乙酰辅酶A的量的分配决定了生化途径的走向和强度，乙酰辅酶A也因此成为一个衡量碳流向的蓄水池，其“水位”的高位决定了酯合成的强度、脂质和氨基酸合成量的大小[4]。结合图1，乙酰辅酶A是酵母细胞生长的先决条件，不管施压与否，乙酰辅酶A的生成总是先于酯的合成。乙酰辅酶A的消耗用于酯的合成，因此两者呈负相关的关系。

施加CO2背压后，乙酰辅酶A减少率与总酯含量减少率的相关性见图6。由图6可知，在CO2背压影响下，乙酰辅酶A减少率与总酯含量减少率呈显著正相关（P＜0.01），相关系数r=0.800 29。乙酰辅酶A除了参与细胞内的许多其他反应，包括脂质和氨基酸的生物合成，以及三羧酸循环以外，还参与酯的合成[4]。在乙酰辅酶A的总量控制方面，如果在发酵系统中添加脂质（如长链饱和脂肪酸）就可以减少酵母细胞合成对乙酰辅酶A的需求，增加酯的合成，然而施加CO2背压结果完全相反，乙酰辅酶A的总量因此减少，不单细胞合成受到抑制，酯的合成也受到影响。乙酰辅酶A减少率与总酯含量减少率遵循的这种相关关系，反映了在CO2背压下，乙酰辅酶A对总酯生成的重要性。

图6 乙酰辅酶A减少率与总酯含量减少率的相关性Fig.6 Correlation between acetyl coenzyme A reduction rate and totalester content reduction rate

在正常情况下，酵母需要合成较多的脂肪酸来合成细胞膜进行繁殖时，酯的合成就会减少。任何影响乙酰辅酶A的生物合成或消耗乙酰辅酶A的反应都会影响酯的生物合成。

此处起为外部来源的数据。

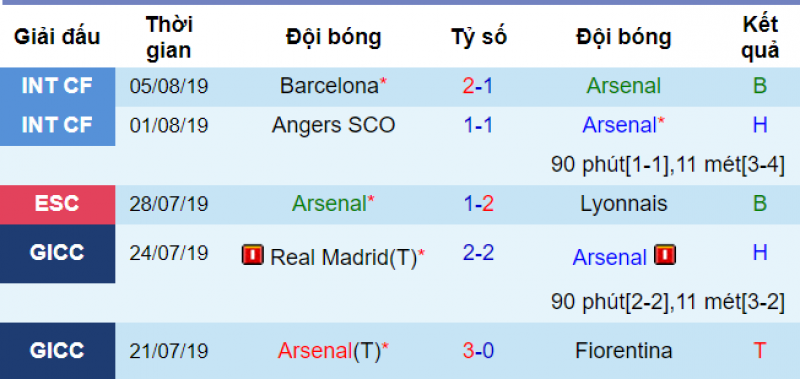Open the Barcelona team link

[x=329, y=86]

环境条件不利于酵母的生长繁殖时，如在CO2背压的情况下，乙酰辅酶A生成受阻，优先供酵母生长所需，并不会合成大量酯。

3 结论

乙酰辅酶A主要活跃在啤酒发酵0～120 h，乙酰辅酶A含量在发酵初期（0～20h）急速增长，并在20h时达到峰值，常压和CO2背压条件下分别为17 nmol/mg和12 nmol/mg，发酵时间＞100 h之后，常压和CO2背压发酵条件下啤酒发酵中乙酰辅酶A含量均趋于稳定一致。常压和CO2背压条件下酵母细胞数量分别在100 h、140 h时达到峰值，两种发酵条件下酵母细胞数量在180 h之后趋于一致。在常压和CO2背压发酵条件下，总酯的含量分别在100 h、180 h时达到峰值，发酵时间＞180 h之后，总酯含量趋于稳定。常压发酵条件下总酯含量始终高于CO2背压发酵。常压与CO2背压条件下啤酒发酵中乙酰辅酶A含量与酵母数量均呈极显著正相关（P＜0.01）。常压条件下啤酒发酵中乙酰辅酶A含量与总酯含量呈显著负相关（P＜0.01），CO2背压条件下啤酒发酵中乙酰辅酶A含量与总酯含量呈负相关。